Make sure to change the default species="human"
argument to checkGeneSymbols
if you are doing this for mouse. Use getCurrentHumanMap
for HGNC human gene
symbols from https://www.genenames.org/ and getCurrentMouseMap
for MGI mouse gene
symbols from https://www.informatics.jax.org/downloads/reports/MGI_EntrezGene.rpt.
Usage
getCurrentHumanMap()
getCurrentMouseMap()
Value
A data.frame
that can be used for map
argument of checkGeneSymbols
function
Examples
## Not run:
## human
new.hgnc.table <- getCurrentHumanMap()
checkGeneSymbols(c("3-Oct", "10-3", "tp53"), map=new.hgnc.table)
## mouse
new.mouse.table <- getCurrentMouseMap()
## Set species to NULL or "mouse"
checkGeneSymbols(c("Gm46568", "1-Feb"), map=new.mouse.table, species="mouse")
## End(Not run)
All current and withdrawn HGNC gene symbols and Excel-mogrified symbols
Description
A data.frame
with the first column providing a gene symbol or
known alias (including withdrawn symbols), second column providing the approved
HGNC human gene symbol.
-
Symbol
: All valid, Excel-mogrified, and withdrawn symbols -
Approved.Symbol
: Approved symbols
Usage
hgnc.table
Format
An object of class data.table
(inherits from data.frame
) with 103939 rows and 3 columns.
Source
Extracted from https://storage.googleapis.com/public-download-files/hgnc/tsv/tsv/hgnc_complete_set.txt and system.file("extdata/mog_map.csv", package="HGNChelper")
Examples
data("hgnc.table", package="HGNChelper")
head(hgnc.table)
All current and withdrawn MGI mouse symbols and Excel-mogrified symbols
Description
A data.frame
with the first column providing a gene symbol or
known alias (including withdrawn symbols), second column providing the approved
MGI mouse gene symbol.
-
Symbol
: All valid, Excel-mogrified, and withdrawn symbols -
Approved.Symbol
: Approved symbols
Usage
mouse.table
Format
An object of class data.frame
with 790110 rows and 2 columns.
Source
Extracted from http://www.informatics.jax.org/downloads/reports/MGI_EntrezGene.rpt and system.file("extdata/HGNChelper_mog_map_MGI_AMC_2016_03_30.csv", package="HGNChelper")
Examples
data("mouse.table", package="HGNChelper")
head(mouse.table)
Title function to convert the output of affyToR back to the original Affymetrix probeset identifiers.
Description
This function simply strips the "affy." added by the affyToR function.
Usage
rToAffy(x)
Arguments
x |
the character vector returned by the affyToR function. |
Value
a character vector of Affymetrix probeset identifiers.
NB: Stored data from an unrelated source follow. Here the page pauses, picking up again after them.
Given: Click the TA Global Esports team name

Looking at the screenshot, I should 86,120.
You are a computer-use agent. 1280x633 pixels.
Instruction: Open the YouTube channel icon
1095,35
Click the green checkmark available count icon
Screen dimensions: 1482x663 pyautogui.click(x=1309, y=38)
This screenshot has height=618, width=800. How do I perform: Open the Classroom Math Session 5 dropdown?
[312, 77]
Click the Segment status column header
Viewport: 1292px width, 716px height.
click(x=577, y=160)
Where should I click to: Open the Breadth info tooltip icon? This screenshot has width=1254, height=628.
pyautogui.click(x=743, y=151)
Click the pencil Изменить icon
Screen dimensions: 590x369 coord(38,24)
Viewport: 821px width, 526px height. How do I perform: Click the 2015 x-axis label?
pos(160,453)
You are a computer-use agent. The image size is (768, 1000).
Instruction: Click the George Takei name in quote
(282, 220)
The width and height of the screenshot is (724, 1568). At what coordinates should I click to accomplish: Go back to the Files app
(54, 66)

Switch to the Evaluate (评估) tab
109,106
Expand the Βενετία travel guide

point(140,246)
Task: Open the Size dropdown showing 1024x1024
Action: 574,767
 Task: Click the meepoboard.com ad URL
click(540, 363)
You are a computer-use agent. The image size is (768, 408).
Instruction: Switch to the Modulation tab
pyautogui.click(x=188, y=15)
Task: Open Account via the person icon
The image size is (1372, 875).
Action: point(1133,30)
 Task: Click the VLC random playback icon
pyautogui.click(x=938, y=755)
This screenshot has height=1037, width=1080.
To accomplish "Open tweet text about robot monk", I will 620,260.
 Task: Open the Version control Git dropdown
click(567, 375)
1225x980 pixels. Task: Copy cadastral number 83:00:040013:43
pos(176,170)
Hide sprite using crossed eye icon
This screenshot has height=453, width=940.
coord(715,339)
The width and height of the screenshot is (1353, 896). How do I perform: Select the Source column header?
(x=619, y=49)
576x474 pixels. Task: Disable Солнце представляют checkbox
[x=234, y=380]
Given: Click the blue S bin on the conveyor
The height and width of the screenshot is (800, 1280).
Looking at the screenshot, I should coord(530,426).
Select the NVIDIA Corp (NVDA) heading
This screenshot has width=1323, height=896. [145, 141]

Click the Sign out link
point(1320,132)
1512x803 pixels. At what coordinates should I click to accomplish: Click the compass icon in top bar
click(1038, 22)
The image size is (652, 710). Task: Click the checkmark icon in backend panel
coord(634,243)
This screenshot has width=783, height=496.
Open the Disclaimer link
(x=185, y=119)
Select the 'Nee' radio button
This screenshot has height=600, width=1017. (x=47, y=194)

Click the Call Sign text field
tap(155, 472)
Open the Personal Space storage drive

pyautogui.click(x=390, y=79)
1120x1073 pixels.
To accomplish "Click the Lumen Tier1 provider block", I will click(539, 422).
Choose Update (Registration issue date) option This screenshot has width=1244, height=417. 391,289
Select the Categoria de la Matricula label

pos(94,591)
Title function to reverse the conversion made by symbolToR
Description
This function reverses the actions of the symbolToR function.
Usage
rToSymbol(x)
Arguments
x |
the character vector returned by the symbolToR function. |
Value
a character vector of HGNC gene symbols, which are not in general valid R names.
See Also
Title function to *reversibly* convert HGNC gene symbols to valid R names.
Description
This function reversibly converts HGNC gene symbols to valid R names by prepending "symbol.", and making the following substitutions: "-" to "hyphen", "@" to "ampersand", and "/" to "forwardslash".
Usage
symbolToR(x)
Arguments
x |
vector of HGNC symbols |
Value
a vector of valid R names, of the same length as x, which can be converted to the same HGNC symbols using the rToSymbol function.